KennethMOREFew actors in the post-war period could match the jovial, stiff-upper-lip, British geniality of Kenneth More who died on 12 July, 1982, aged 67.
An accomplished stage and film actor, Mr More was seemingly never off the cinema screen in the 1950s, nearly always portraying characters who were likeable, reliable and quintessentially English.
Yet he had a greater emotional range than many gave him credit for and turned in many strong performances in serious dramas such as the biopic of disabled pilot Douglas Bader – Reach for the Sky in 1956.
The film that made him a star was Genevieve (1953) and after his stardom waned in the 1960s he returned to the spotlight again in the television series, The Forsyte Saga.
Kenneth Gilbert More was born in Gerrards Cross, Buckinghamshire, on 20 September, 1914, into a comfortable middle-class family and was educated at Victoria College in Jersey .
He originally wanted to be a civil engineer but when his father died, leaving a legacy of debts, he was forced to search for more immediate employment. Drifting through an array of jobs he was even, for a short time, a Canadian fur trapper.
Eventually a family friend secured him a job as a stage-hand at the burlesque Windmill Theatre where, in between the performances of scantily clad women, Mr More began appearing in comedy sketches.
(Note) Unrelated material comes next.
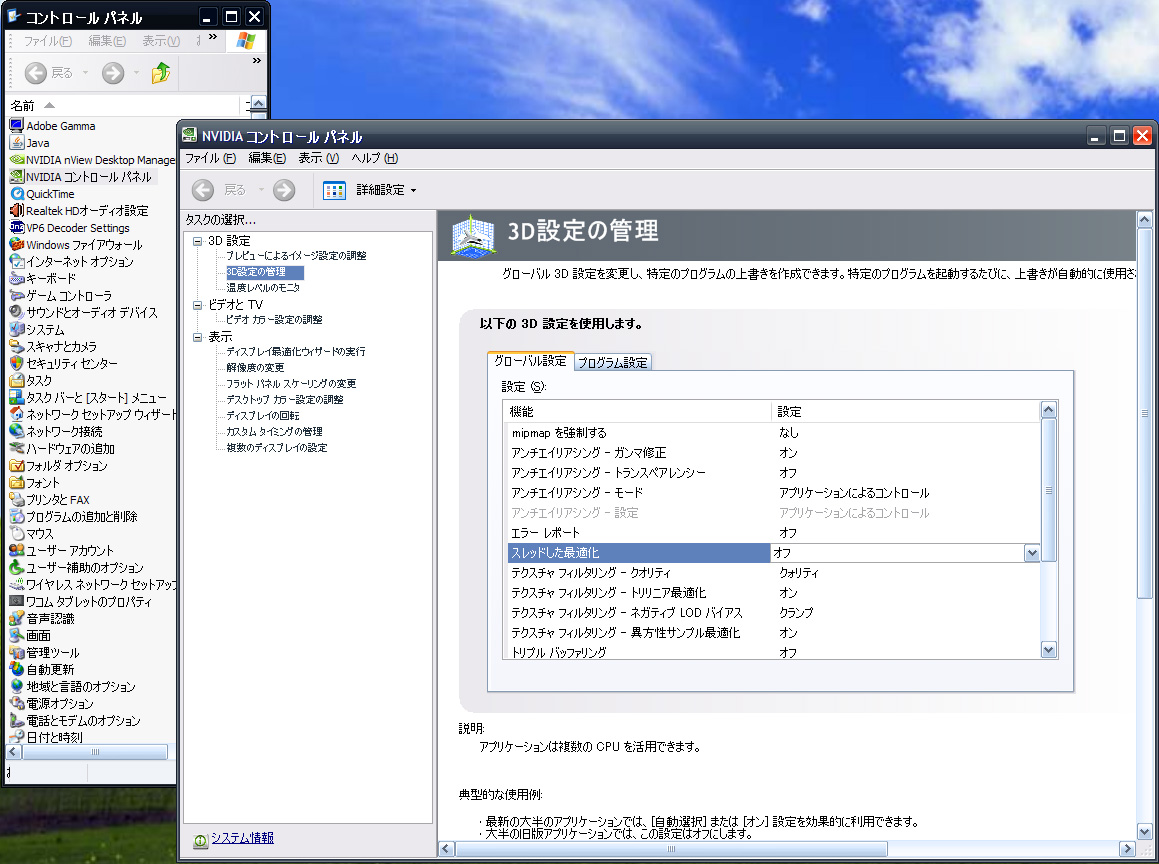The image size is (1159, 864).
Task: Open the 詳細設定 view icon in toolbar
Action: [334, 190]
He served as a naval lieutenant in the Second World War and on his return began performing in regional repertory theatre and the West End where he built a reputation as a reliable leading man.
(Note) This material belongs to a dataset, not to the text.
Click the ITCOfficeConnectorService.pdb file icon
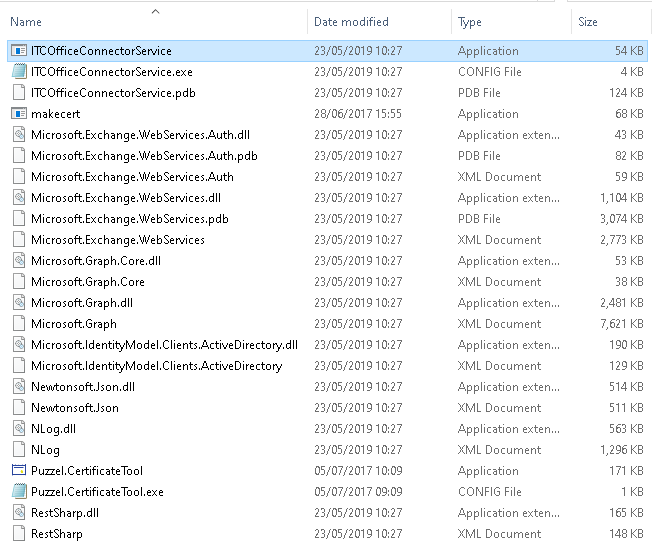Screen dimensions: 652x545 19,93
Though he played bit-parts in a brace of films in the 1930s, Mr More’s official screen debut was opposite John Mills as Lieutenant Teddy Evans in Scott of the Antarctic in 1948.
In 1953 he became a household name playing the happy-go-lucky Ambrose Claverhouse in Genevieve, a light British comedy about the London to Brighton car race. He played a similar role in Doctor in the House the following year.
Whilst he appeared in a steady stream of light comedies thereafter he turned in strong dramatic performances in Reach for the Sky (1956) and Sink the Bismarck ! (1960).
With the shift towards more working class dramas, there was less demand for Mr More’s breezy, genial middle class persona on stage and screen. He resurrected his career playing Jolyon Forsyte in the popular television series The Forsyte Saga in 1967.
Married three times – to actress Beryl Johnstone (1939-46), Bill Barkby (1958-68) and actress Angela Douglas (1968 until his death), he had two daughters – Susan and Sarah.
Known to have led a colourful personal life, many of his drinking exploits with hell-raisers Trevor Howard and Jack Hawkins made the newspaper headlines.
He was awarded a CBE in 1970 and was nominated for a BAFTA on four occasions, winning the best actor award for Doctor in the House in 1954. There is a theatre named after him in Ilford, Essex.
It is as the cheerfully reliable comic actor that Mr More will always be remembered. As he said himself: “As the game goes on and spectators invade the pitch, it is good to feel that some things and some people seem to stay just as they were.”